Mean age-adjusted incidence rates per 100,000 and risk reduction of shigellosis, salmonellosis and campylobacteriosis during March–July 2020 in comparison to March–July 2018–2019.

Salmonellosis Shigellosis Campylobacteriosis
95%CI 95%CI 95%CI
March–July 2018–2019 aaIR £ 2.1 1.6–2.7 6.7 5.2–8.2 9.0 7.9–10.2
March–July 2020 aaIR £ 1.4 0.6–2.2 0.9 0.0–2.7 6.3 2.9–9.7
RR 0.67 0.08–5.66 0.13 0.01–1.21 0.70 0.25–1.94
RRR ¥ (%) 33.0 86.6 30.0

£ aaIR—age-adjusted incidence rate. CI—confidence interval. ¥ RRR—relative risk reduction.
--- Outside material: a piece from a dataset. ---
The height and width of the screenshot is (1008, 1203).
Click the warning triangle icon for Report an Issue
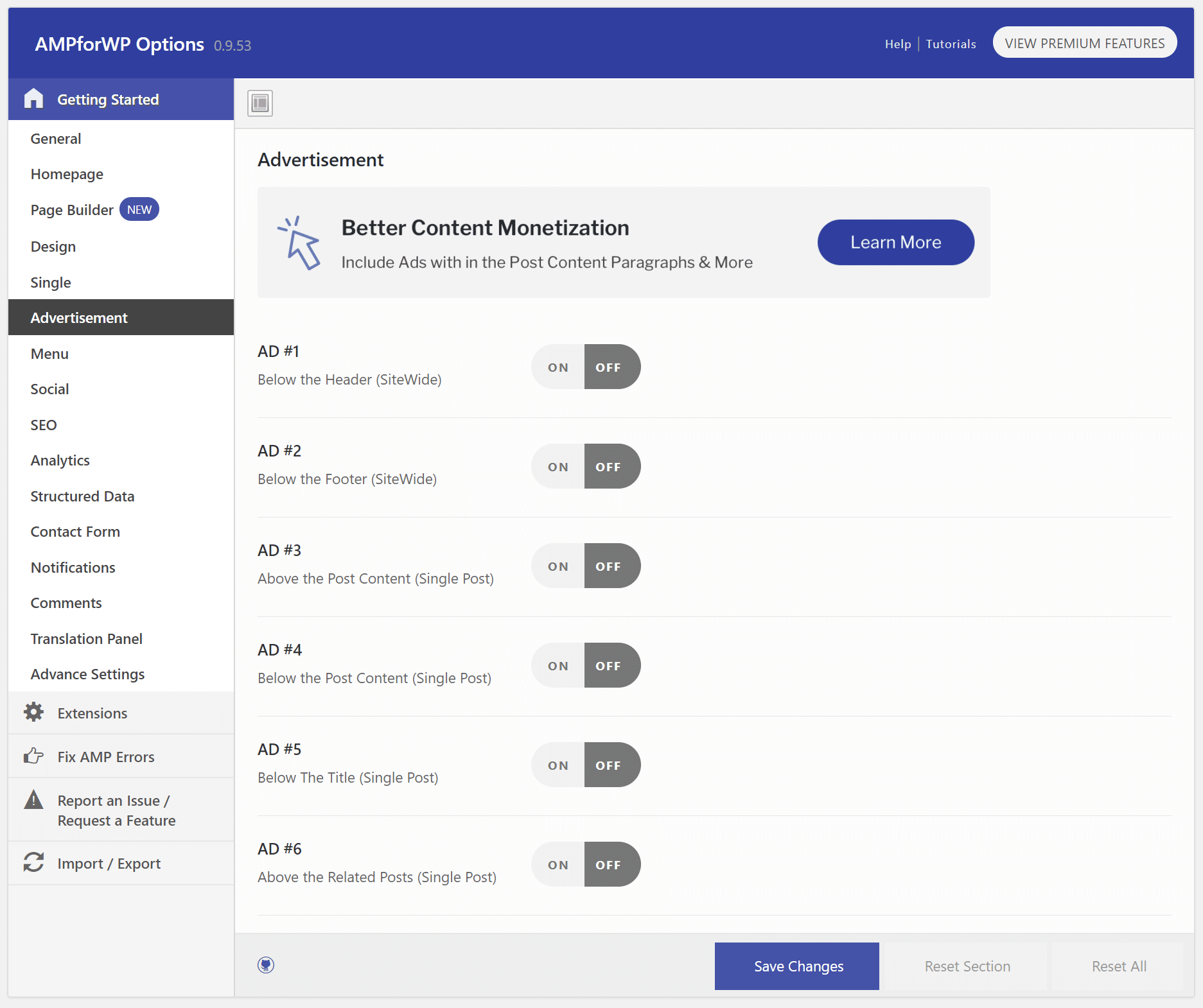33,801
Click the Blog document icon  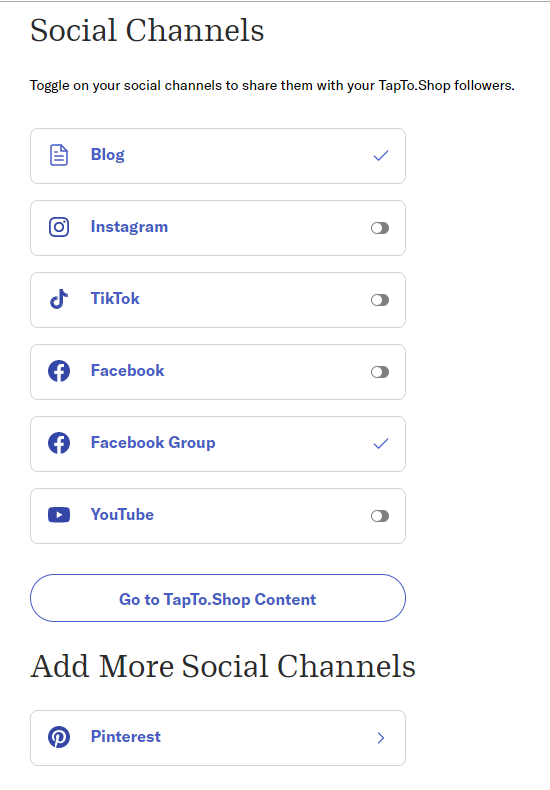coord(59,155)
Figure 2 displays the modeled age-adjusted incidence rates of salmonellosis, shigellosis and campylobacteriosis per 100,000 between January 2018 and July 2020 calculated using Joinpoint software.

Figure 2.

Figure 2

Modeled age-adjusted incidence rates of shigellosis, salmonellosis and campylobacteriosis per 100,000, January 2018–July 2020. * p-value < 0.05.

Table 2 describes the annual percent change (APCs) observed for salmonellosis, shigellosis and campylobacteriosis between January 2018 and July 2020, also calculated by Joinpoint. For shigellosis, we have identified three trend periods in the modeled age-adjusted incidence rates: a non-significant increase between January 2018 and February 2020 (APC = 1.3), a significant, sharp decrease between February and May 2020 (APC = −77.7) and a non-significant increase between May and July 2020 (APC = 172.9) (Table 2). For salmonellosis, four trend periods were observed in the modeled age-adjusted incidence rates (Table 2): a significant decrease between January 2018 and April 2019 (APC = −5.6), a non-significant increase between April 2019 and July 2019 (APC = 36.5), a significant decrease between July 2019 and April 2020 (APC = −14.0) and a significant increase between April and July 2020 (APC = 42.6). For campylobacteriosis, a non-significant decrease was observed between January 2018 and July 2020 (APC = −1.1) (Table 2).

Table 2.

Trend periods for salmonellosis, shigellosis and campylobacteriosis between January 2018 and July 2020.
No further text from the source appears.